What you have to do
Leave out the pictures and retype all the entries below exactly.

Data excerpts
————————
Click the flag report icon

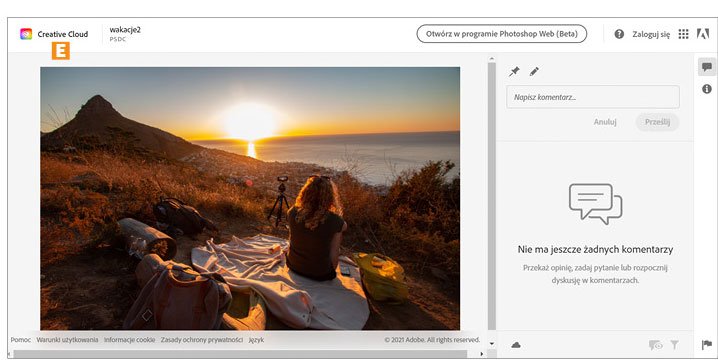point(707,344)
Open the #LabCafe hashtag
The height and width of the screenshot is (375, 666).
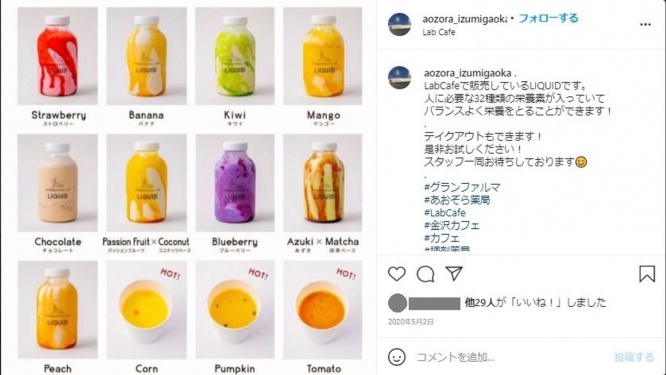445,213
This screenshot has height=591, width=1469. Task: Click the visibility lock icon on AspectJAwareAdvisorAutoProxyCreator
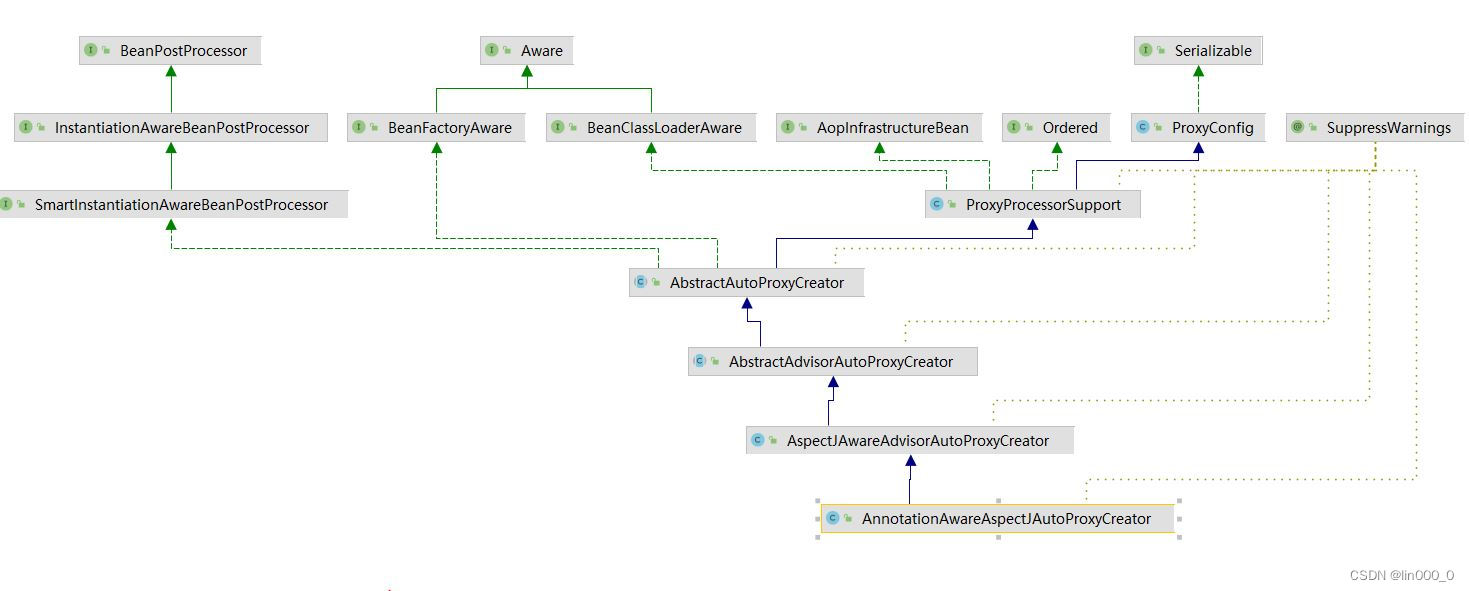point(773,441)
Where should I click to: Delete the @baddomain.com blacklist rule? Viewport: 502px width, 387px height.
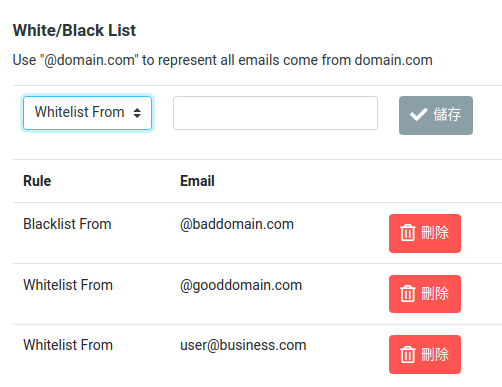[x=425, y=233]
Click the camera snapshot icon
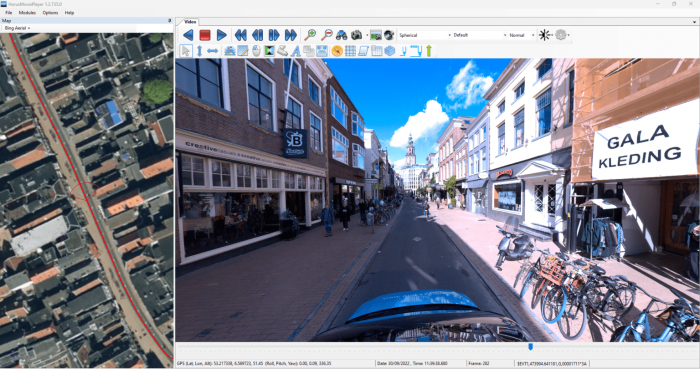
————————
Result of the exercise
Click the flag report icon

point(707,344)
Open the #LabCafe hashtag
The height and width of the screenshot is (375, 666).
445,213
This screenshot has height=591, width=1469. Task: Click the visibility lock icon on AspectJAwareAdvisorAutoProxyCreator
point(773,441)
Where should I click to: Delete the @baddomain.com blacklist rule? Viewport: 502px width, 387px height.
[x=425, y=233]
Click the camera snapshot icon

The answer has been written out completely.